Can people buy all their food locally to reduce food miles?

Of course not and there will always be food types we need to import, such as tea and coffee.

But people should be more questioning when they buy food.

Our food miles survey suggests that if local food was more clearly labelled in the supermarket, 82% would be more likely to buy it.

But the problem is it’s more expensive

That’s a myth.

We costed a typical basket of food from a number of farm shops around the country against the prices of two major supermarkets.

The two cheapest sources were farm shops, and the most expensive was one of the supermarkets.

Are you doing this to support British farmers not because you think local food is better?

We’re doing it because our consumer research says there’s a demand for local food, and that most believe it tastes better than alternatives, is better for their health, and is trusted more than imported food.

But you still want to help farmers?

Of course we want British farmers to prosper.

But we’re not alone.

93% of those we surveyed want to see UK producers more actively involved in promoting British and locally produced food and 96% know that buying locally produced food will help to support them.

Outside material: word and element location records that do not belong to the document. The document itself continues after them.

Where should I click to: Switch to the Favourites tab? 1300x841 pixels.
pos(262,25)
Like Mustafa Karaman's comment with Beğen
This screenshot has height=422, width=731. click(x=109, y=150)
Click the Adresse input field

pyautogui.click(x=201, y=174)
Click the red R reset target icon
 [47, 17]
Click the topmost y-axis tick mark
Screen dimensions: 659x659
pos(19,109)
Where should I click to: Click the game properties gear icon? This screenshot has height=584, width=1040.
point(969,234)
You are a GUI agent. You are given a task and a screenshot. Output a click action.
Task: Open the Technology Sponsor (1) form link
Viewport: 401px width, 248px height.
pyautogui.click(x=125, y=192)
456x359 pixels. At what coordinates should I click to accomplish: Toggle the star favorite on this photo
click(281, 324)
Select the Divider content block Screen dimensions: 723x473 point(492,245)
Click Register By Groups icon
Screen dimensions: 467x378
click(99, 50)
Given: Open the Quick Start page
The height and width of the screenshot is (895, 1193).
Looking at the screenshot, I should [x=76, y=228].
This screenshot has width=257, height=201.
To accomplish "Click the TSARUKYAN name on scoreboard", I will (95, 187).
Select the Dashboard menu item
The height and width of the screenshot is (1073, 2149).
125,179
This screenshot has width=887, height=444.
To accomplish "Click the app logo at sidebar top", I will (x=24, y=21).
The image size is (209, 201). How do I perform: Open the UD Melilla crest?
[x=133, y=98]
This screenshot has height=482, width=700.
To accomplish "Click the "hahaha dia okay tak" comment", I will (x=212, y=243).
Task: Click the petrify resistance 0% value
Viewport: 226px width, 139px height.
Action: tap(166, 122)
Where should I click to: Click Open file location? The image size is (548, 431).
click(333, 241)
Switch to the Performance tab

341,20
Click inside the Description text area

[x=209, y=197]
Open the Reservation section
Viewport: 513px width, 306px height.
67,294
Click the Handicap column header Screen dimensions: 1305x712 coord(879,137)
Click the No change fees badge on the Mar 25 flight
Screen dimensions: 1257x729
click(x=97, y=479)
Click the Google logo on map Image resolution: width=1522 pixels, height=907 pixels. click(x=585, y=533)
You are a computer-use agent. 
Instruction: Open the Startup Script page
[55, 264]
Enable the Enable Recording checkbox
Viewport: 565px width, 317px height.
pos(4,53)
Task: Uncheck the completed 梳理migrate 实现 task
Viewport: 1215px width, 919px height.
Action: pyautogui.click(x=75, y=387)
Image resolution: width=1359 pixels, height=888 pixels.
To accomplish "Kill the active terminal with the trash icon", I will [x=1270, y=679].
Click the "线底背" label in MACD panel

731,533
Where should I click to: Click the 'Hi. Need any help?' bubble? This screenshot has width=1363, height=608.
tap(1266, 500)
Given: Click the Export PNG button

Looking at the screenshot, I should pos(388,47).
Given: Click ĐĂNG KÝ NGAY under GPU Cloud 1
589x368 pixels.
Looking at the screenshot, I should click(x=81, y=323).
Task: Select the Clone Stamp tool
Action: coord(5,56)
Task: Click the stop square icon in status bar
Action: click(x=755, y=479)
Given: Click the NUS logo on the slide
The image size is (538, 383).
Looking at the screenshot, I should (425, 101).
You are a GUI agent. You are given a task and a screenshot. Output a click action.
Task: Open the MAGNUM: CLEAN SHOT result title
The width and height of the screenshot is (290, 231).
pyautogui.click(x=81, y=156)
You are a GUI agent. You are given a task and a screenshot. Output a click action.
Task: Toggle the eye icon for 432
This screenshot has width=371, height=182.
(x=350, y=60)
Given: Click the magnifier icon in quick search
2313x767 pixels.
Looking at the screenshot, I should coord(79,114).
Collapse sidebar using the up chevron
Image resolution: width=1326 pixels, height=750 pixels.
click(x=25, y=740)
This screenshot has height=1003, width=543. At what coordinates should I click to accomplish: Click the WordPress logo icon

It makes sense to want to buy home-produced food which is recognised as world-class for its welfare, hygiene, safety and traceability.

Won’t it hurt third-world farmers if the UK imports less?

It’s about choice and we support unequivocally the principle of Fair Trade.

We have to allow people the right to choose.

Buying seasonal, local food will help cut food miles on many key elements of our diet while we know that health experts recommend fruits such as oranges and bananas and clearly we don’t grow those, or tea or coffee.

How can we help to cut food miles?

Think about seasonality.

If it’s in season it should have attracted fewer food miles.

Shop at premises which support locally produced food.

Check labels when you’re buying and think if there’s a lower food miles alternative.

Pick restaurants that support local food – an increasing number do.

Visit farm shops and pick-your-owns.